*Task instructions*: Please echo back, unchanged, the stretch of items below from the line that contains "This screenshot has height=698, width=1467." through the line that contains "Action: pos(503,426)".
/---
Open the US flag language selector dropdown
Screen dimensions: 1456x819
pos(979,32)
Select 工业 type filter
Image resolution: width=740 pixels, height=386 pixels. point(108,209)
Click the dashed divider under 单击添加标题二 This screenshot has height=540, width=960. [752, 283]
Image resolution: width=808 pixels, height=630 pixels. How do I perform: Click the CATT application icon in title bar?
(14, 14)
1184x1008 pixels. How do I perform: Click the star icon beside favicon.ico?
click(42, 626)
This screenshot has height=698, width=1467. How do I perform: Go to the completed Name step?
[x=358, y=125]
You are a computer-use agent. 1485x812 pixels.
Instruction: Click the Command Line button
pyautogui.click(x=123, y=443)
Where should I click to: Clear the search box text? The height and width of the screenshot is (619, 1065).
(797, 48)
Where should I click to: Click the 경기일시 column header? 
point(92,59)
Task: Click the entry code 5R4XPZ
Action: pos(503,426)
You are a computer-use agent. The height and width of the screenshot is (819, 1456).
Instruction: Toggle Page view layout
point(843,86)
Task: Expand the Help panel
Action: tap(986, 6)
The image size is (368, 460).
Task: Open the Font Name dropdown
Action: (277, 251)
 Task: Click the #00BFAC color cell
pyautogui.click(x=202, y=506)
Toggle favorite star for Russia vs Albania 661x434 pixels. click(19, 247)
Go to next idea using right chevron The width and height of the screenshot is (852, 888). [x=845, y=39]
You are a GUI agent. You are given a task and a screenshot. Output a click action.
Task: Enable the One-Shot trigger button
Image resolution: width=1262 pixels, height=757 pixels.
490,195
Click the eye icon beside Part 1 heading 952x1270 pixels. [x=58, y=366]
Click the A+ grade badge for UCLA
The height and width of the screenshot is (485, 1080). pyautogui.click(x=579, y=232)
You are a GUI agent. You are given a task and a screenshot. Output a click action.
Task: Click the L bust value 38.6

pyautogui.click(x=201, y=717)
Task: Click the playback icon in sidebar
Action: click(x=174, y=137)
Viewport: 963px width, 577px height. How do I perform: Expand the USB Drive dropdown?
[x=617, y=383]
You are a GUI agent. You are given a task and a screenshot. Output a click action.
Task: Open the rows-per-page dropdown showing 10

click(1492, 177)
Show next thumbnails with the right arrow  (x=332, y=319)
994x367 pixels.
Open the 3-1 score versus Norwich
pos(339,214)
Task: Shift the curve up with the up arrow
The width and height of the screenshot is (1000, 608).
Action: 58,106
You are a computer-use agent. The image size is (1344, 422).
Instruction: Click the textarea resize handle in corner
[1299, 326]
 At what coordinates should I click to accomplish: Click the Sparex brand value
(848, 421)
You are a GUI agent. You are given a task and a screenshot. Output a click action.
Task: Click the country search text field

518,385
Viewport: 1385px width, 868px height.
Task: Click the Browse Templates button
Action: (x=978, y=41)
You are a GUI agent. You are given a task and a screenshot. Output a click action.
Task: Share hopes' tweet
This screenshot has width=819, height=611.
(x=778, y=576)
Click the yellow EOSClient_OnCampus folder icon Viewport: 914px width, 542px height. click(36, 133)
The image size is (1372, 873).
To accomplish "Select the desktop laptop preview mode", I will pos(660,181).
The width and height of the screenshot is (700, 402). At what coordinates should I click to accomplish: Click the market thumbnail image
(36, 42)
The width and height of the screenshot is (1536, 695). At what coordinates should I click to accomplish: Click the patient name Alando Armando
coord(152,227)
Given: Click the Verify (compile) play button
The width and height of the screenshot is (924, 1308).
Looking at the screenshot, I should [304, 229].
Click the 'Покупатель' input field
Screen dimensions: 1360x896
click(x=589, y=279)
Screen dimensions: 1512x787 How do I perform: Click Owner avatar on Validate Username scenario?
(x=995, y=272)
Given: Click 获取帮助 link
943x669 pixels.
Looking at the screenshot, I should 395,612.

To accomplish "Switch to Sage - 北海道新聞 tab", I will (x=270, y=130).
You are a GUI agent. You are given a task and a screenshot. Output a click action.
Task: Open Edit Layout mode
\---
*Response to this task*:
This screenshot has height=698, width=1467. How do I perform: Go to the completed Name step?
[x=358, y=125]
You are a computer-use agent. 1485x812 pixels.
Instruction: Click the Command Line button
pyautogui.click(x=123, y=443)
Where should I click to: Clear the search box text? The height and width of the screenshot is (619, 1065).
(797, 48)
Where should I click to: Click the 경기일시 column header? 
point(92,59)
Task: Click the entry code 5R4XPZ
Action: pos(503,426)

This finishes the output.